▶ **EXTRAIT DU TEXTE**:
----------
51. Contes grecs, d’E.T.A Hoffmann, éditions Cambourakis, traduction d’Edouard Degeorge, 2022, 190 pages, 10€ – chronique 2
Les deux contes, Les Méprises et les Mystères, furent écrits à l’extrême fin de la vie d’Hoffmann, décédé en 1823. Ils sont rassemblés sous le titre Contes grecs que viennent de publier les excellentes éditions Cambourakis en reprenant la traduction originale d’Edouard Degeorge de 1848.
Ces contes méconnus et complémentaires ne sont ni les plus célèbres d’Hoffmann, ni les plus envoûtants, comparés par exemple au Vase d’or ou bien aux Elixirs du diable. Ils s’éloignent quelque peu de l’écriture habituelle de l’illustre romantique allemand par leur forme et leur contenu.
Ici, point de recherche symbolique avérée, ni de mystérieux messagers inquiétants ou d’elfes protecteurs, ni même de breuvages aux effets imprévisibles. Ce qui est mis en avant, c’est une déconstruction de façon quasi parodique de l’écriture des romantiques allemands. C’est incroyable et déroutant !
----------
▶ **DONNÉES BRUTES**:
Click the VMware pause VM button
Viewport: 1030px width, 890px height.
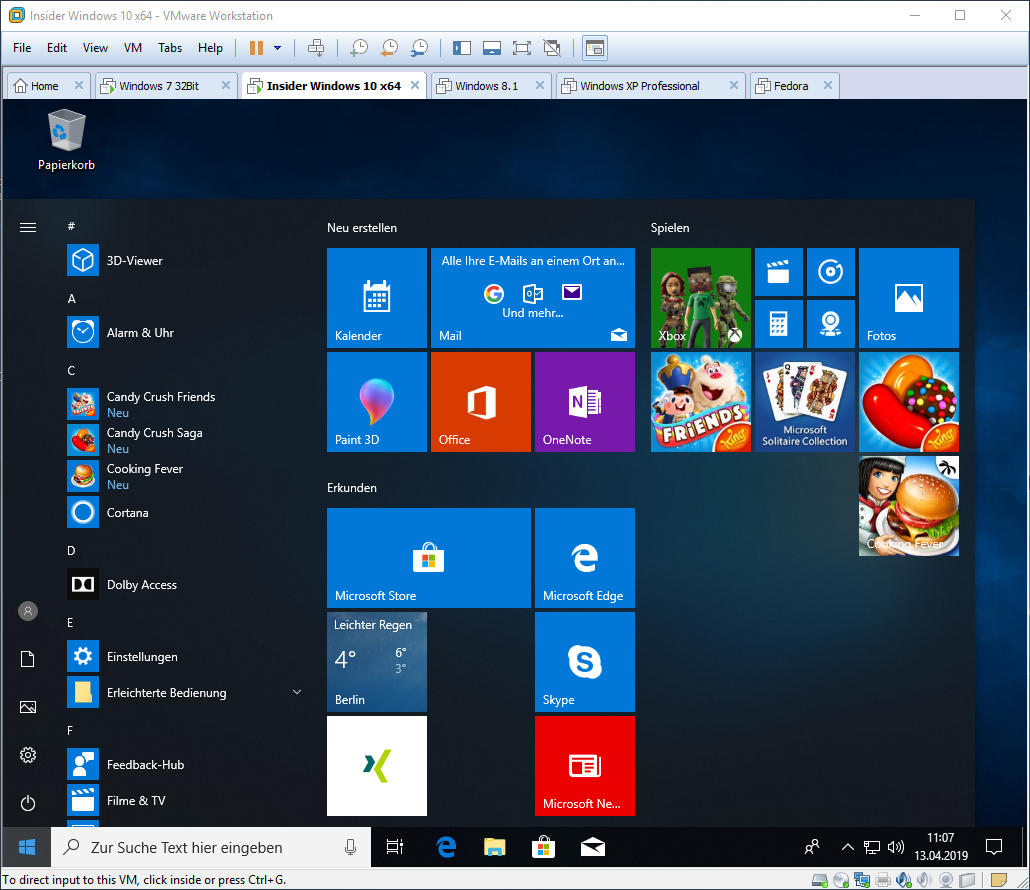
----------
▶ **OBJET DE LA TÂCHE**:
Poursuivez la chronique consacrée aux Contes grecs d'Hoffmann en reprenant après sa dernière phrase.

▶ **RÉPONSE À L'EXERCICE**:
Par exemple, dans le premier conte, les Méprises, la course poursuite délirante du baron Théodore de S… pour retrouver la propriétaire d’un portefeuille bleu à fermoir en or, oublié sur un banc, est avant tout un hymne au désordre et à la cacophonie. Récit disloqué, récalcitrant, coloré, rapide, absurde même, comme laissé hors du contrôle du narrateur, qui nous entraine dans un jeu de marionnettiste où c’est au lecteur de résoudre l’énigme comme de compléter l’histoire, ou plutôt de la construire pour lui donner un sens.
Un livre dont le lecteur serait le héros en quelque sorte !
Cela semble être la volonté d’Hoffmann qui s’écarte d’une écriture qui voudrait en première intention raconter pour proposer une simple exaltation, ou une exacerbation d’une écriture afin de simplement la faire jouer, ou rouler sur elle-même comme une boule de neige hystérique. « Ainsi vont les choses en ce monde : ce qu’on poursuit le plus avidement est ce qu’on obtient en dernier lieu; ce qu’on ne cherche pas se présente de soi-même, le hasard est un dieu malin ».
Le hasard, voici peut-être la clef de ces derniers écrits d’Hoffman qui se rapprochent étrangement de l’écriture surréaliste un siècle avant André Breton et ses amis.
C’est renversant et fascinant que de lire cet Hoffmann-là, qui, après avoir écrit des dizaines de contes symboliques et narratifs où les rêves révèlent souvent des résolutions inattendues, nous précipite dans un abîme sans fond de non-sens et de contre-sens. Hoffmann use des rouages comiques et théâtraux d’une Comedie del arte qui s’illumine comme un feu follet sur un tapis volant, sans autre raison que vouloir nous surprendre.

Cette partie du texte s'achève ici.